England was already moving away from the cruellest forms of mutilation and execution and toward public humiliation that marked criminals as social pariahs without causing them any permanent, physical damage. The public aspect of punishment was important because people demanded that they be allowed to witness a criminal’s punishment – how else could they know that justice had been served? Toward this end, the stocks were introduced.
Less physically painful than the pillory, the stocks only locked a person’s feet in a wooden frame, the rest of their body remained free. To make this a punishment rather than just an afternoon in a public place, the convict was forced to sit on the narrow edge of a board with their legs extended in front of them and locked in the stocks. Thus secured, they were still subjected to taunts and thrown objects, but could at least fend off large objects and rocks with their arms. Still, the stocks were humiliating and seemed to satisfy the demand for public punishment. This new concept in punishment seemed so enlightened that at one point, the entirety of the House of Commons knelt and prayed that stocks would be erected in every town and village in England.

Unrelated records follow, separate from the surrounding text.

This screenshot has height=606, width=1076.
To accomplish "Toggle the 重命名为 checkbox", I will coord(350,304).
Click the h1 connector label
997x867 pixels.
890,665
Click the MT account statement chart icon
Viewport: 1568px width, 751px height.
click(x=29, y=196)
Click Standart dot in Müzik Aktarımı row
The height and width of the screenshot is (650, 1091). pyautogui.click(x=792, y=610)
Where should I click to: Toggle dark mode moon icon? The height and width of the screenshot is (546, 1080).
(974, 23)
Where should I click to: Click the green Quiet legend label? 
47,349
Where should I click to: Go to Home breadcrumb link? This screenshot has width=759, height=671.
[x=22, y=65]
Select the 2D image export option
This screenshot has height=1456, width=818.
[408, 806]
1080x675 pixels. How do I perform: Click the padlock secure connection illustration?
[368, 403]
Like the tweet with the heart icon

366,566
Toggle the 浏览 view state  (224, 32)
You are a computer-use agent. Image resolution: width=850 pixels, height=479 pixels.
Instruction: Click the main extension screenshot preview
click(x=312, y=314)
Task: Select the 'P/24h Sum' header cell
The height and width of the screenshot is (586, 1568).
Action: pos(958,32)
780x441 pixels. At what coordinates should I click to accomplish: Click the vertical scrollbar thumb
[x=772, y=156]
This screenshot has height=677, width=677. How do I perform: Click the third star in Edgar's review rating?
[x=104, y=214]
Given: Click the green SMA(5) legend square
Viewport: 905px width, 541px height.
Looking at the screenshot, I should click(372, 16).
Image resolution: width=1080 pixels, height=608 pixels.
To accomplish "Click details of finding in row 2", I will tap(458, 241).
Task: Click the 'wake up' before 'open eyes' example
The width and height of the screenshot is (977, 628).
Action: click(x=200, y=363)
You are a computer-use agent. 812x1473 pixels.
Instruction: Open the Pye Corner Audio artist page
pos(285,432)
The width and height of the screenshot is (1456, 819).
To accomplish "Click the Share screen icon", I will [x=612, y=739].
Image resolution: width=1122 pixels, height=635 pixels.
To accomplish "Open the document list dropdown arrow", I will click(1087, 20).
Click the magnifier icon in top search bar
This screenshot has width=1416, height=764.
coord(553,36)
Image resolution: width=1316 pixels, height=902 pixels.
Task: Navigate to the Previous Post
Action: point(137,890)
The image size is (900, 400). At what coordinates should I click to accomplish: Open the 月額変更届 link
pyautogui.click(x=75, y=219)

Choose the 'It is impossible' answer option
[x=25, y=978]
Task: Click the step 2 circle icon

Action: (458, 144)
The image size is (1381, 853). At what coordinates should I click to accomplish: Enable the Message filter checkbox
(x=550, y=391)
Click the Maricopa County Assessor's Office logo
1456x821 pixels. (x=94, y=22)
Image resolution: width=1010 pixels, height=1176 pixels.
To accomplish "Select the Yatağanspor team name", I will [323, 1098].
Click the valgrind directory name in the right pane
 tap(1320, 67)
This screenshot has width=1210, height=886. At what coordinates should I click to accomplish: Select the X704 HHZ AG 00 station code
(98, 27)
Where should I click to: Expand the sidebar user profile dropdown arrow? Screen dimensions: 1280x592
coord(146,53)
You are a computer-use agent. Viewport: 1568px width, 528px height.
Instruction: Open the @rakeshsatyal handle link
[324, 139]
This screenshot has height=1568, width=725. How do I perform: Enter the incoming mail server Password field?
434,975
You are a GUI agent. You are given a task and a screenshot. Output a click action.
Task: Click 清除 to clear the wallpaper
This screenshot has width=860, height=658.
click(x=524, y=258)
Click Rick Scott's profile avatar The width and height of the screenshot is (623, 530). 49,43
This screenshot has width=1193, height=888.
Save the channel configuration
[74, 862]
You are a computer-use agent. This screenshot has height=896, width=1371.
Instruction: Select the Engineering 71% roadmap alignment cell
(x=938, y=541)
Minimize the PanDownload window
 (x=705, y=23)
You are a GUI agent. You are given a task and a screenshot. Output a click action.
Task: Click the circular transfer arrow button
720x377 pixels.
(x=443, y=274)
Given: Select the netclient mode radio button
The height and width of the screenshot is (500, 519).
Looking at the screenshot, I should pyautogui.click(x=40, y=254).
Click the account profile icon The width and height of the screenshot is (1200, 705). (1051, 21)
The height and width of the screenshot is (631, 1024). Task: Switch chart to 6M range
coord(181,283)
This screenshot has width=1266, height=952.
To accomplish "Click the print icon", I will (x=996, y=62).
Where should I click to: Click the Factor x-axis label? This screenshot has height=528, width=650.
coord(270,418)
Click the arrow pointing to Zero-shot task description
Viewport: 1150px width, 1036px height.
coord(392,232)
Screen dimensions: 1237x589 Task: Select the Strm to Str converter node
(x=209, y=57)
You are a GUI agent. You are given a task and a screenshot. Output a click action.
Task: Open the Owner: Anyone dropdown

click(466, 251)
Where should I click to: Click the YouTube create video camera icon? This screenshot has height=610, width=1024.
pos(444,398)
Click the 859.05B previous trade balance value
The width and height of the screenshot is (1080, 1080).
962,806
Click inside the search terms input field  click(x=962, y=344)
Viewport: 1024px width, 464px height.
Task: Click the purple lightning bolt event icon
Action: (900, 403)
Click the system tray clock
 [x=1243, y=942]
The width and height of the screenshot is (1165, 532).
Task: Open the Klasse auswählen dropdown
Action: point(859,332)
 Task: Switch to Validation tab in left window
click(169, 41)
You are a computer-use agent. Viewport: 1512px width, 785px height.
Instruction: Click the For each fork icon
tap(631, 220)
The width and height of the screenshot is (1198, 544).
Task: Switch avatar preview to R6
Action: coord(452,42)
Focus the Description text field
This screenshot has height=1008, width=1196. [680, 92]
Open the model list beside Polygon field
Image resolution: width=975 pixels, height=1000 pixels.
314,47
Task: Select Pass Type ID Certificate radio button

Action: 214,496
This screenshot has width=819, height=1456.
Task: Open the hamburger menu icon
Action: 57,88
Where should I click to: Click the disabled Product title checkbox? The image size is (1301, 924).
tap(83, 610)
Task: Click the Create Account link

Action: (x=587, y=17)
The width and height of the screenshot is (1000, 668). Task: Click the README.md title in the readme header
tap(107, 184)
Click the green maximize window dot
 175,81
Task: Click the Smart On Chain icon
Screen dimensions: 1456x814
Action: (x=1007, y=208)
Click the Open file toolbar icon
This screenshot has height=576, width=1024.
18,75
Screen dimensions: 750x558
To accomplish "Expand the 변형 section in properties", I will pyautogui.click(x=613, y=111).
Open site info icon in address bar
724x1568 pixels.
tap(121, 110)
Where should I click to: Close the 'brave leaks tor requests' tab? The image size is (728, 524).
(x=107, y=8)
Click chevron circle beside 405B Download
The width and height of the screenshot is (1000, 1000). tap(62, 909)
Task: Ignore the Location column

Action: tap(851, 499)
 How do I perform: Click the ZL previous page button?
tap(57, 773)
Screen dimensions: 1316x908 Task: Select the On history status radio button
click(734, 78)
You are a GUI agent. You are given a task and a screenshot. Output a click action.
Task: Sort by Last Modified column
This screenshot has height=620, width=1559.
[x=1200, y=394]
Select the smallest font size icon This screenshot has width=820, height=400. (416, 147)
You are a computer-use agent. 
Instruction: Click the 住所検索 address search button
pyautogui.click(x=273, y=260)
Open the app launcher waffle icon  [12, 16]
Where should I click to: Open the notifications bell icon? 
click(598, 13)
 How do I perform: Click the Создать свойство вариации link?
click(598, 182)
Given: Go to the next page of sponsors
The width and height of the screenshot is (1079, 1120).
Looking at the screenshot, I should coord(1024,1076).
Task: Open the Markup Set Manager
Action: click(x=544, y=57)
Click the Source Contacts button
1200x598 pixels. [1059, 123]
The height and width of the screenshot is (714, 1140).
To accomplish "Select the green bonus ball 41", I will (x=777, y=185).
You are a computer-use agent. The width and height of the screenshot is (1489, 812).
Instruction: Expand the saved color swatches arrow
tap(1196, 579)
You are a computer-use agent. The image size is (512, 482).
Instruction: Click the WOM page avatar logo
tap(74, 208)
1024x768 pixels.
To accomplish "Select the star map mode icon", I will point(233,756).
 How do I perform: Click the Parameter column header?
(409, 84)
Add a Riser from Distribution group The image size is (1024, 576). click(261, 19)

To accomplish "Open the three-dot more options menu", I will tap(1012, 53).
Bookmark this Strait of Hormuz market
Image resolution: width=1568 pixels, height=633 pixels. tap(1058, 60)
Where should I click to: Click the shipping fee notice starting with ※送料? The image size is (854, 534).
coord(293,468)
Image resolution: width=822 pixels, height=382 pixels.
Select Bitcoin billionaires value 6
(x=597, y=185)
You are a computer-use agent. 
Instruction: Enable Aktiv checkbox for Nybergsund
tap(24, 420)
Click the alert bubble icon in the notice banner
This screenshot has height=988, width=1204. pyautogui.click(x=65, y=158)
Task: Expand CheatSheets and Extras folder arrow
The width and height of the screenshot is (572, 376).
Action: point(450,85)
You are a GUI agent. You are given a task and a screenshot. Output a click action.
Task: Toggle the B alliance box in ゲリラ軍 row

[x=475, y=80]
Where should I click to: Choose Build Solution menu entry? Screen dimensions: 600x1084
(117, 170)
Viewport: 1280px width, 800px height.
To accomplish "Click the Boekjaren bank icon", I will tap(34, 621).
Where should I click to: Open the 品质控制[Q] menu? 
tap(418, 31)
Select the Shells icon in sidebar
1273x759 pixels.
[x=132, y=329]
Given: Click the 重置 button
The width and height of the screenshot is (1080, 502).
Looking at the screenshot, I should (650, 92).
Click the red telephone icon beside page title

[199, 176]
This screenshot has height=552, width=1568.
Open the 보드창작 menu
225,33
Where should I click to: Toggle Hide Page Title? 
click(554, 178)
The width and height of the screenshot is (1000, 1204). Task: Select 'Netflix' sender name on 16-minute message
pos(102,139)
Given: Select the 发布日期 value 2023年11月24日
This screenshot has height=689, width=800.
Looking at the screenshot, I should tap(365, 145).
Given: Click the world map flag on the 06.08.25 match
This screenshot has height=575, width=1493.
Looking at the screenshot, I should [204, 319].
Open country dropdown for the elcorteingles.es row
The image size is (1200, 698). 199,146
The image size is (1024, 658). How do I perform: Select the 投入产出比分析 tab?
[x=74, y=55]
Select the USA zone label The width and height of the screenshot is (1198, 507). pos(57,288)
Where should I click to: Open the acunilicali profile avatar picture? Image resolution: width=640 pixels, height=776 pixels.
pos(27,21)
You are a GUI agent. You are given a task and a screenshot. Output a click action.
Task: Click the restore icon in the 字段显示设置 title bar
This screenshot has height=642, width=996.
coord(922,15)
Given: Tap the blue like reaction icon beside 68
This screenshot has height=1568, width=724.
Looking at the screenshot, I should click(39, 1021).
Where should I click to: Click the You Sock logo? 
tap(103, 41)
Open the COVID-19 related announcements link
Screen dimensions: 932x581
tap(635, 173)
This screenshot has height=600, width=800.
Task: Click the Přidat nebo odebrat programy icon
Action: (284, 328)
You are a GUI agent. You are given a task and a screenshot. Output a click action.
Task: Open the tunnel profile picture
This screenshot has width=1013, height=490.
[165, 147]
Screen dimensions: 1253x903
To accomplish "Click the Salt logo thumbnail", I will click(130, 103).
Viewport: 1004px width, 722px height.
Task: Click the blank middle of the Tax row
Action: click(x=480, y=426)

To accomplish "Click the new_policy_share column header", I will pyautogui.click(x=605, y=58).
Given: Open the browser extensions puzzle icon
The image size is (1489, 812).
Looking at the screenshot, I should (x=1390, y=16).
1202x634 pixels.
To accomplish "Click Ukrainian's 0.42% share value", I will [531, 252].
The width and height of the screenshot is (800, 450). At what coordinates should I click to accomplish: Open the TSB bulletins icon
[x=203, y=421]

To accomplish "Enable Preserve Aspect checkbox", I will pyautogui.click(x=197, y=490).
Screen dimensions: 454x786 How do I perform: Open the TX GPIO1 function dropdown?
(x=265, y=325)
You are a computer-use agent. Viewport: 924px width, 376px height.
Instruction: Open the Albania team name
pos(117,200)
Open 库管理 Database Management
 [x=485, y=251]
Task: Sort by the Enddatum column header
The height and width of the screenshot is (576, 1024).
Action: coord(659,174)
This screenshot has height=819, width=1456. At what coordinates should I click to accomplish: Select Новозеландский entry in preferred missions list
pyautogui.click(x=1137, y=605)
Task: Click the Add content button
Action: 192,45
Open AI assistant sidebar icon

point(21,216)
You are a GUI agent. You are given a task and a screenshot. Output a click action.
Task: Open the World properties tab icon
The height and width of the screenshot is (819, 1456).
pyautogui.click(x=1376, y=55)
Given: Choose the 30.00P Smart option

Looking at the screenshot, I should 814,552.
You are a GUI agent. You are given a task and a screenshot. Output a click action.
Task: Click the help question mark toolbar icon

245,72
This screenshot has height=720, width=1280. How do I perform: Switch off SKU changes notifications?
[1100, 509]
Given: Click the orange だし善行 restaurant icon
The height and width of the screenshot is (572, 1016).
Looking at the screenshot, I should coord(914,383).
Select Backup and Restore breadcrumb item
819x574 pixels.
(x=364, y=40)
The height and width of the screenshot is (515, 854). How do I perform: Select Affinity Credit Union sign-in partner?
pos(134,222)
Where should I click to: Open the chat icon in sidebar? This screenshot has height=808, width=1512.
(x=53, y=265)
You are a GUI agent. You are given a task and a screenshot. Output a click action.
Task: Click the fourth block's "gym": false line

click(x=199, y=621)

Other forms of punishment for all manner of offences were also popular. Among these was the custom of ‘outlawing’. Declaring a person an outlaw (specifically meaning that the guilty party was to remain at large but were no longer afforded any protection by the law) had been introduced by the Normans, but, for several reasons, became more popular as time went on. First, it cost nothing to declare a person an outlaw and, second, it was immensely profitable for the government. An outlaw lost not only the title to his, or her, land but forfeited all personal possessions and wealth to the crown. Further, as the convicted was no longer under any form of legal protection, they could be murdered by anyone, at any time, without any consequences. An idea of just how popular a practice this was can be seen by a quick look at the judicial records for the county of Gloucestershire, England for the year 1221. Of 330 cases of murder tried that year, only fourteen of the convicted were hanged while 100 were declared outlaw and turned loose; the remaining 216 either being given alternative sentences or found innocent of the charges. Outlawing may seem like a relatively easy punishment, but consider that when a man was executed for a crime his family retained the rights to his estate, if he was declared outlaw, they were dispossessed when the land reverted to the government.
Playing on this easy method of accumulating land and money, in 1255 King Henry III outlawed more than sev
enty murderers, adding whatever wealth they had to his own coffers. The next year, out of seventy-seven suspected murderers five were acquitted and seventy-two were outlawed. In 1279, the Northumbrian courts heard sixty-eight cases of murder, released four of the accused and outlawed the rest. Outlawry was good business, not only for the courts, but for the convicted. If an outlaw discovered evidence that would clear them, they could apply to have their case retried. Should the new evidence convince the judges, the convict would have his sentence revoked. Of course this made him, or her, essentially a new person, and therefore not entitled to reclaim any property which may have been the possession of the ‘old’ person; but at least they had their life back. Other crimes that had once been punished by harsh, physical tortures were also treated in a humiliating but harmless manner. Bakers found guilty of selling loaves smaller than regulation size, or of adulterating their flour with chaff, sand or sawdust were either displayed in the stocks or dragged through the streets of town on a section of woven fence (known as a hurdle) with a loaf of bread tied around their neck. It may not have been the best advertisement for their business, but it was a lot less grim than having a hand chopped off.